PROVIDED MATERIAL START
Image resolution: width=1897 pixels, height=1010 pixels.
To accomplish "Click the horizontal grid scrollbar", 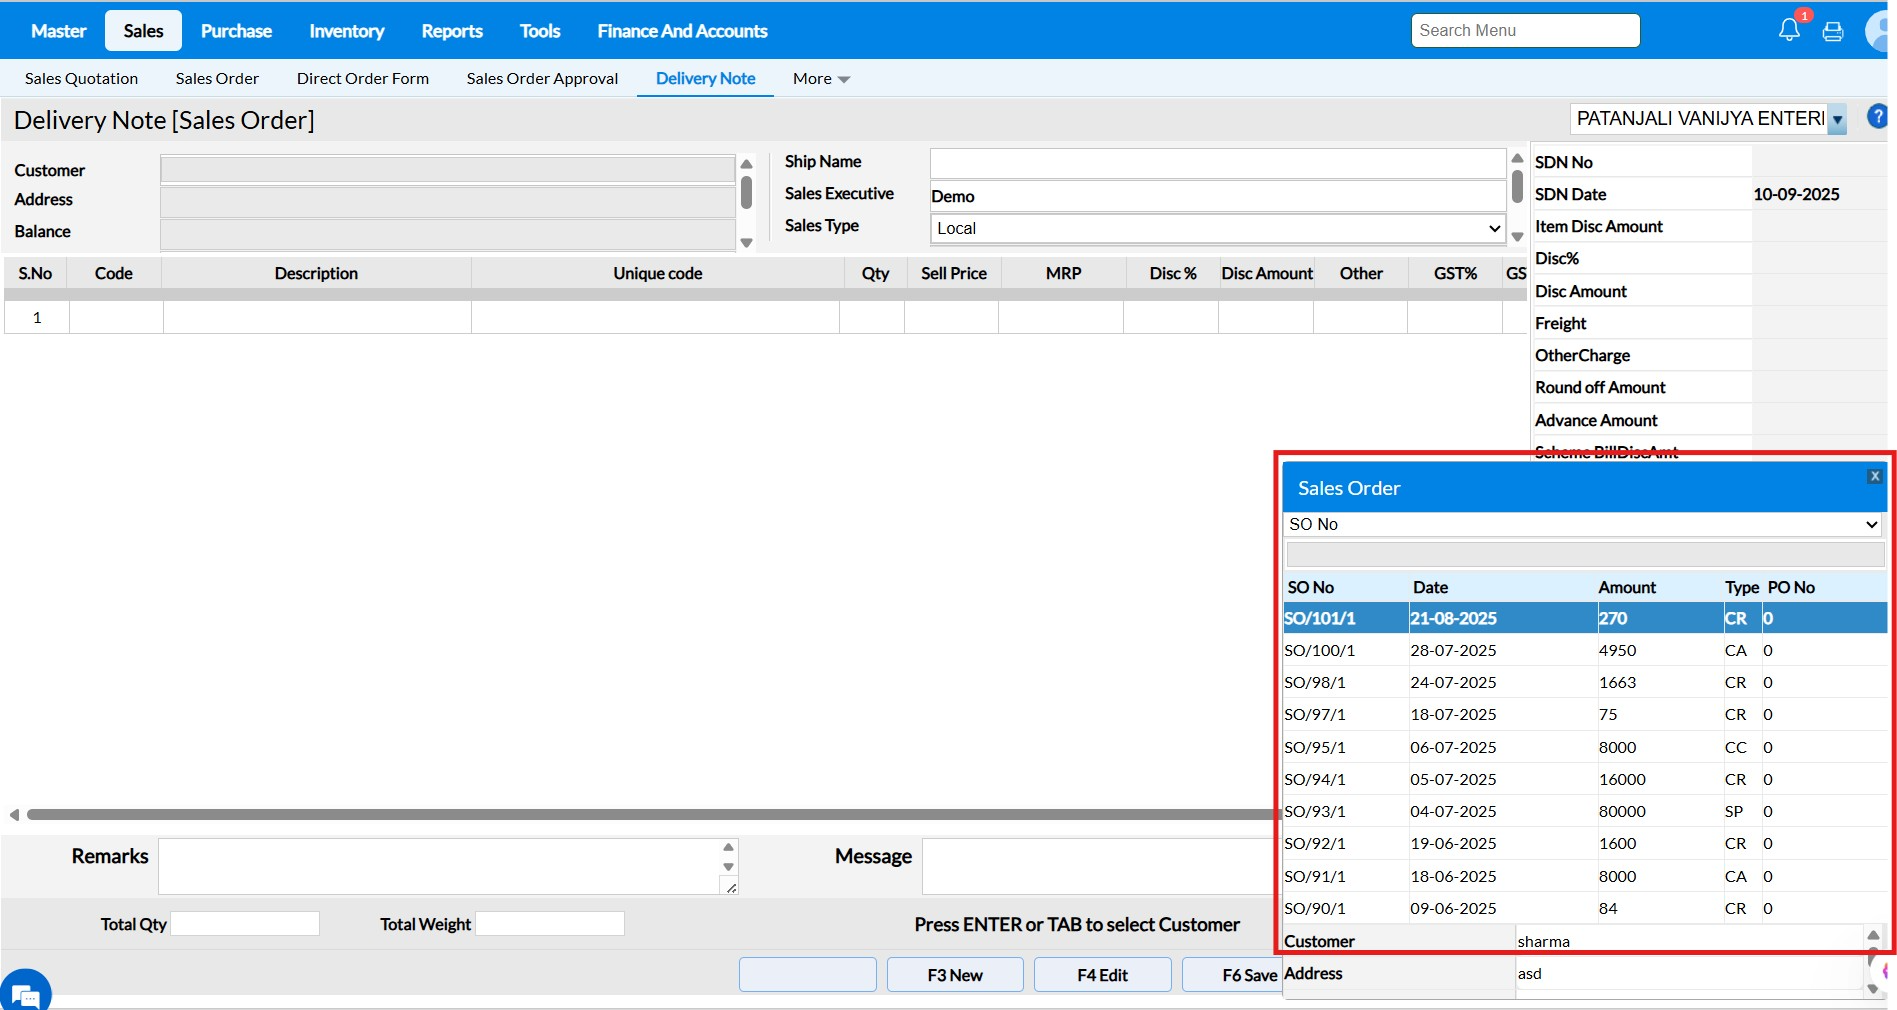I will 650,815.
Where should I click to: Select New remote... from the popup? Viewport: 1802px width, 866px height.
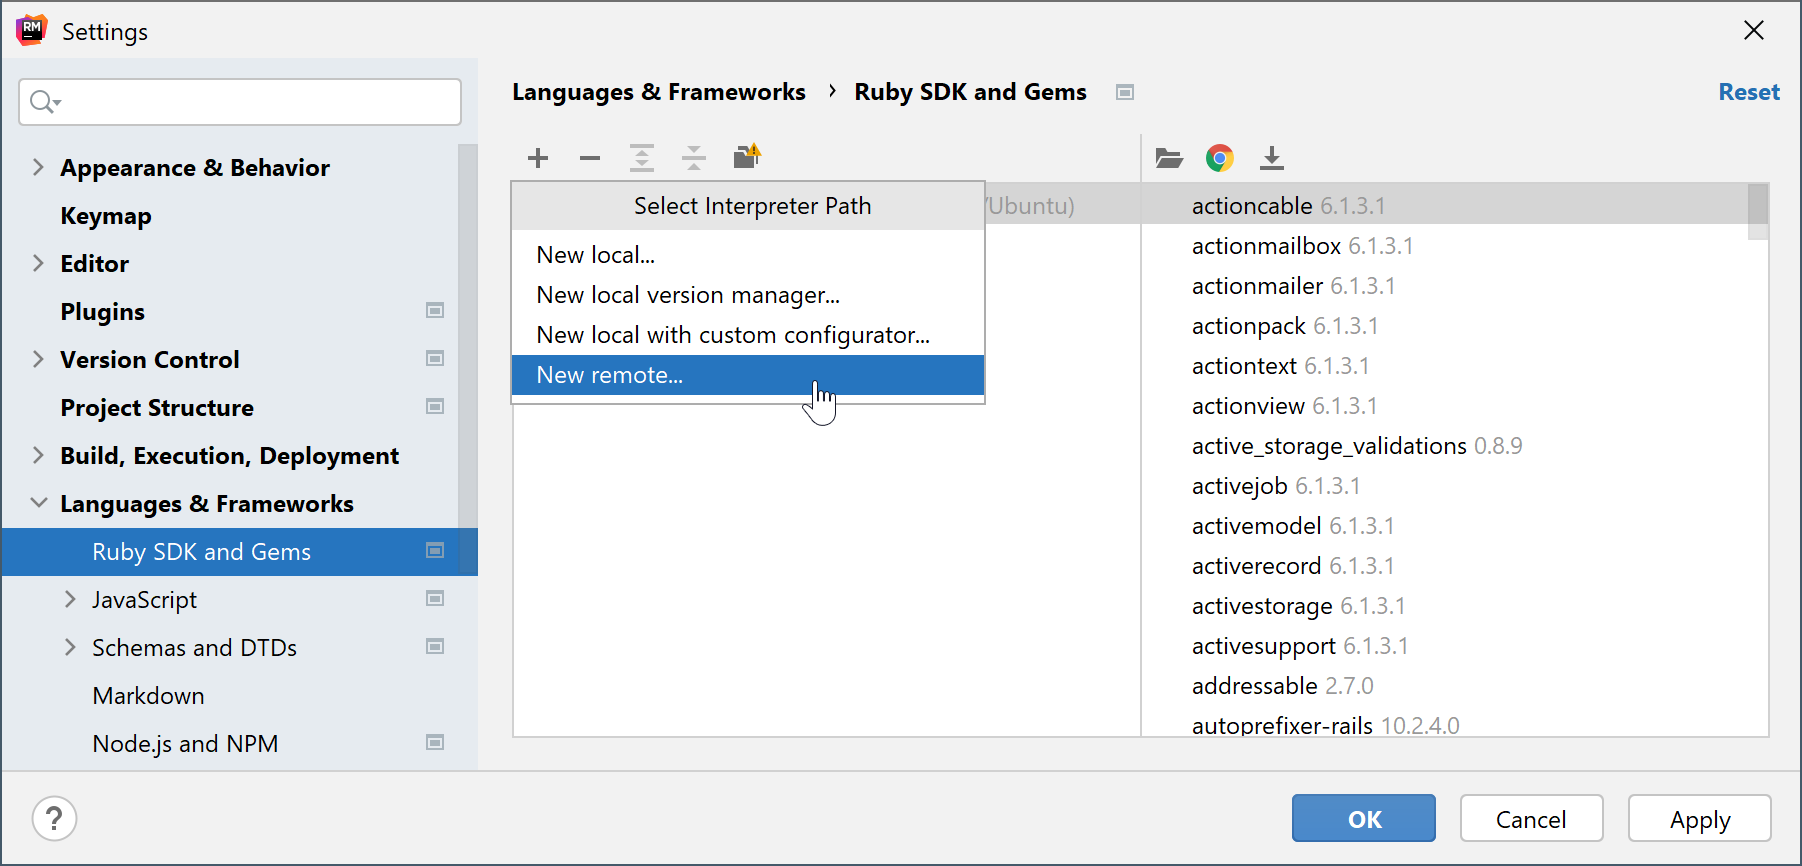[610, 375]
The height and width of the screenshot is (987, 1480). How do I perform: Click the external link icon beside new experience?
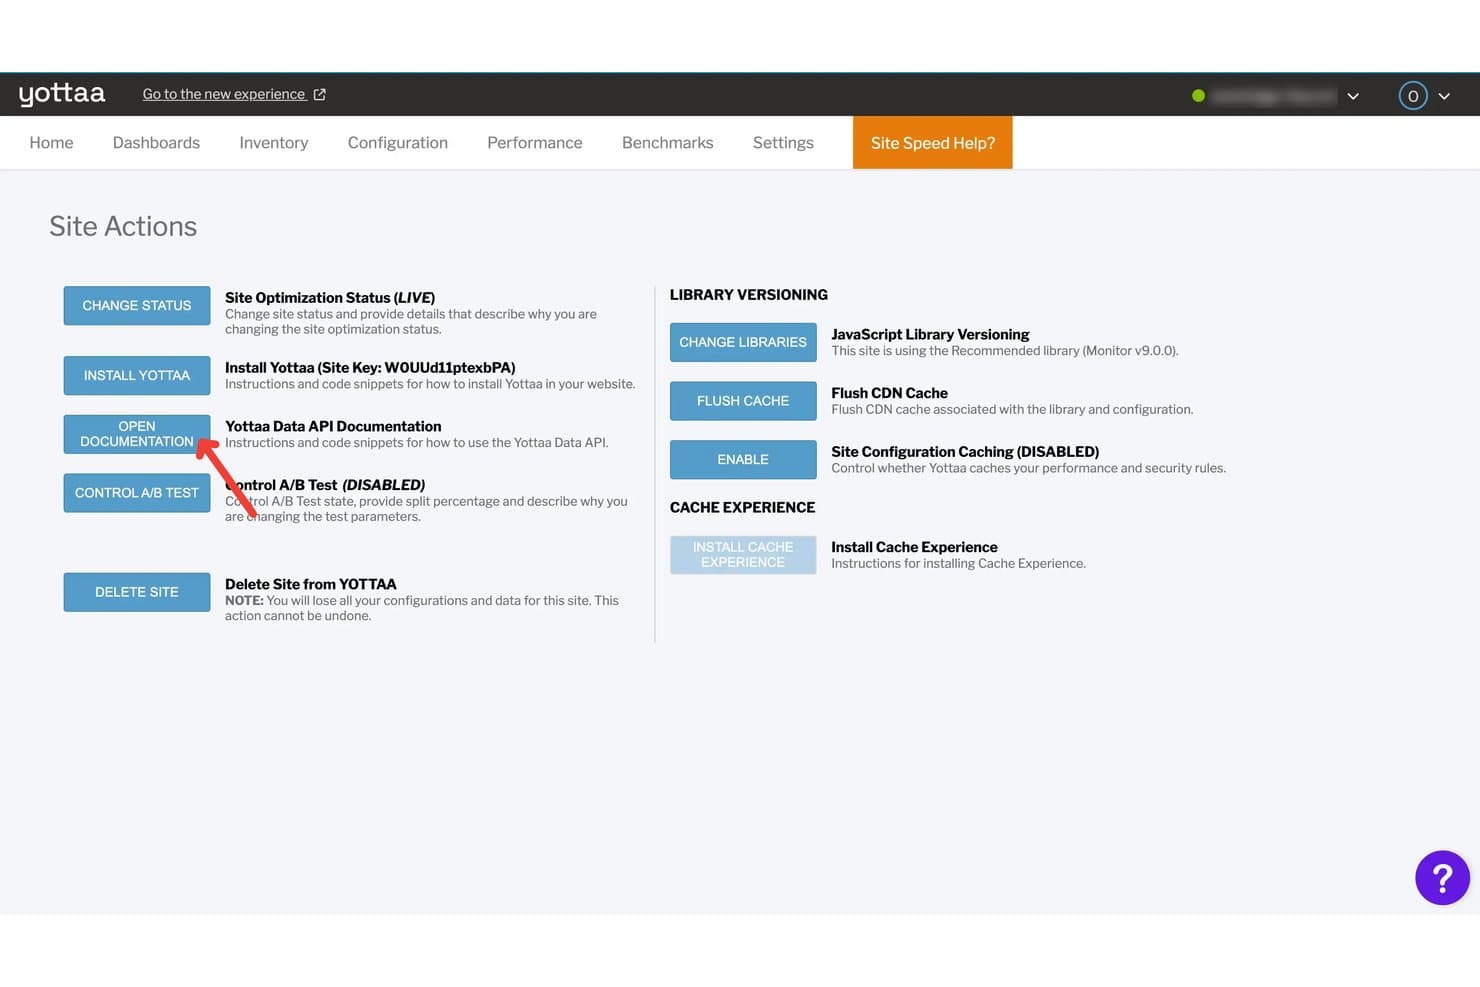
PROVIDED MATERIAL END
*WORK TO BE COMPLETED*:
Return verbatim every line from the line containing "Where should I" to the last line of the entries above, inclusive, and leave out the pictures.

*WRITTEN ANSWER*:
Where should I click to: Select New remote... from the popup? Viewport: 1802px width, 866px height.
[610, 375]
The height and width of the screenshot is (987, 1480). How do I perform: Click the external link icon beside new experience?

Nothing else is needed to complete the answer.